A new editorial paper was published in Oncotarget, titled "Impact of SHP2 tyrosine phosphorylation on the development of acquired resistance to allosteric SHP2 inhibitors."

The SH2 domain-containing tyrosine phosphatase 2 (SHP2) is a ubiquitously expressed non-receptor protein tyrosine phosphatase, encoded by the PTPN11 gene. It is positively regulated by upstream receptor tyrosine kinases (RTKs) to activate downstream the RAS-ERK pathway.

In this new editorial, researchers Giulia Franciosa and Jesper V. Olsen from the University of Copenhagen discuss potential leukemia therapies that effectively prevent adaptive resistance. Acute myeloid leukemia (AML) is a bone marrow malignancy characterized by a blockage of differentiation and an uncontrolled proliferation of myeloid hematopoietic progenitor cells.

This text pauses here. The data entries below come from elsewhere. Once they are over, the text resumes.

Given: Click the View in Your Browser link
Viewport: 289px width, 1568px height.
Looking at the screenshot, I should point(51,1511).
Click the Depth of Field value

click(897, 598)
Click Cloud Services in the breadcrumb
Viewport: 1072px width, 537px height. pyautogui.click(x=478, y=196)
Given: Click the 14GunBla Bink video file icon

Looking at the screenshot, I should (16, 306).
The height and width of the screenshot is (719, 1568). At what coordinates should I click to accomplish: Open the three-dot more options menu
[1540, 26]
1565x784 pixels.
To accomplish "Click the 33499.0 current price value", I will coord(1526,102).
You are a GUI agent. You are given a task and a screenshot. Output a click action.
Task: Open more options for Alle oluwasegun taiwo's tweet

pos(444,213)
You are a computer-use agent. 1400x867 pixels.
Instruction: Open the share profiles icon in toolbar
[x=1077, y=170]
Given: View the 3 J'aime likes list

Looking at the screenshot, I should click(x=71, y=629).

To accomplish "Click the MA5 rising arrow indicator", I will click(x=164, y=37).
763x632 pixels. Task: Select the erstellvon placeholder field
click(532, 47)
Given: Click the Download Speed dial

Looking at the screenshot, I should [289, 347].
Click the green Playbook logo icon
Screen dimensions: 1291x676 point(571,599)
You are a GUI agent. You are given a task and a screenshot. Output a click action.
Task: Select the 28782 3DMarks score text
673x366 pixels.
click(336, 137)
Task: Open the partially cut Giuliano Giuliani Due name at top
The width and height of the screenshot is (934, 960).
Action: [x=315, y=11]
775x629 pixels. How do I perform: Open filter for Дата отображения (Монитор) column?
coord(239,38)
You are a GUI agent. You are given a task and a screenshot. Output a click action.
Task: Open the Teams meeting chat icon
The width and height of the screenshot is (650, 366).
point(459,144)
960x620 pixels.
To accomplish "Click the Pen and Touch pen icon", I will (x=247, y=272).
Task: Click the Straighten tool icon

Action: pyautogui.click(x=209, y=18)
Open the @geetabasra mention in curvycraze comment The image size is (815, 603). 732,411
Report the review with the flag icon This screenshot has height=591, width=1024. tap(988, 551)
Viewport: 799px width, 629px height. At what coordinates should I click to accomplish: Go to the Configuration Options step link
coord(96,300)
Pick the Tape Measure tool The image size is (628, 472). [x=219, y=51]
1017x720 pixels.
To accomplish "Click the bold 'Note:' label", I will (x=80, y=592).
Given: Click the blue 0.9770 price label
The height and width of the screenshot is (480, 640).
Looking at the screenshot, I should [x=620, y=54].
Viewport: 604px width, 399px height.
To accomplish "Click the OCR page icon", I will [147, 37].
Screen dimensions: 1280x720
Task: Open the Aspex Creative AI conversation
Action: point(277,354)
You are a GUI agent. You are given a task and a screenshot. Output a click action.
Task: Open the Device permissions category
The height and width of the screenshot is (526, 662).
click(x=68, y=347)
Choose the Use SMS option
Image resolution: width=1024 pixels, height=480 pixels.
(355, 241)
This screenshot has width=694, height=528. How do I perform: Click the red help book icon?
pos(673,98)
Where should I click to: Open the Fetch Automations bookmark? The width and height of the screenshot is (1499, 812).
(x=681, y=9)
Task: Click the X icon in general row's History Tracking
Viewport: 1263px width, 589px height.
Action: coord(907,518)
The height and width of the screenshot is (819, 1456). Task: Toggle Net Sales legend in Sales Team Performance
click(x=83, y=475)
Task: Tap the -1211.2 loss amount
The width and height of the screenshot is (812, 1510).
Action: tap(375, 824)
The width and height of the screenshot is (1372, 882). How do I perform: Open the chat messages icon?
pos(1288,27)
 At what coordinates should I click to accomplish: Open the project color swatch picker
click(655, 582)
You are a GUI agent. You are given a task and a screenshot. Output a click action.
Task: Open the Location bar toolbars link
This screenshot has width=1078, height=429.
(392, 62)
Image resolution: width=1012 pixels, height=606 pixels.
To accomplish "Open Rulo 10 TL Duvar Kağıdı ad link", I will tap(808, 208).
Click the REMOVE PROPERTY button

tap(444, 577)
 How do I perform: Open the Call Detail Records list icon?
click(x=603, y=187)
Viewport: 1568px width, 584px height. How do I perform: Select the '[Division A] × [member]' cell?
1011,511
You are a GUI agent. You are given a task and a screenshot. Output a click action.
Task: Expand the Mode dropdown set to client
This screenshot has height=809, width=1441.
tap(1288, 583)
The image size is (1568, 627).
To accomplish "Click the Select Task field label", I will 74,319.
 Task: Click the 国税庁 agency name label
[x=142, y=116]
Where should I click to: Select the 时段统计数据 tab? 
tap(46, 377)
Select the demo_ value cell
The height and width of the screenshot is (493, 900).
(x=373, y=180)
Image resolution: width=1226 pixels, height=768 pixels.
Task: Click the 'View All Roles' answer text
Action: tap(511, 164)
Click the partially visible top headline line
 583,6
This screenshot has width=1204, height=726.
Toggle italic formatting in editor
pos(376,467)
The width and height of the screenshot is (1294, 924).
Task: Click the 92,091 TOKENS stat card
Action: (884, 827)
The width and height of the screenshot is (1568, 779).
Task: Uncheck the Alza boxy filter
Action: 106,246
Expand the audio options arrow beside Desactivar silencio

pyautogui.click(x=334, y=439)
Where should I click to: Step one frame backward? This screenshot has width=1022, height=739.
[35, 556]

The internal tandem duplication (ITD) in the juxtamembrane domain of the RTK FLT3 is an oncogenic driver mutation that leads to constitutive activation of its tyrosine kinase activity. Consequently, FLT3 inhibitors that block its tyrosine kinase activity represent the targeted treatment option for patients with FLT3-ITD AML, often administrated in combination with induction chemotherapy.

"Nevertheless, the short duration of remission urges the development of novel combinatorial therapies for FLT3-ITD AML," the researchers write.

Since 2016, several potent and selective allosteric, noncovalent SHP2 inhibitors have been developed and tested in clinical trials for solid tumors. A recent study reported the effectiveness of short-term treatment with the allosteric SHP2 inhibitor SHP099 as a single agent in clinically relevant mouse models of Flt3-ITD AML. This observation was in contrast with published data showing that allosteric SHP2 inhibition is only effective as combination treatment with inhibitors of other nodes of the RAS-ERK pathway.

In a research article published by Pfeiffer et al., the Olsen's lab at University of Copenhagen showed that two commercial FLT3-ITDpositive AML cell lines (MV-4-11 and MOLM-13) developed adaptive resistance after prolonged treatment in vitro with the allosteric SHP2 inhibitor SHP099.

"All in all, the findings by Pfeiffer et al. suggest that combined inhibition of SHP2 and mutated RTKs are effective in preventing adaptive resistance, but also highlight the need for development of more potent and effective SHP2 inhibitors and combination therapies for clinical applications," the researchers conclude.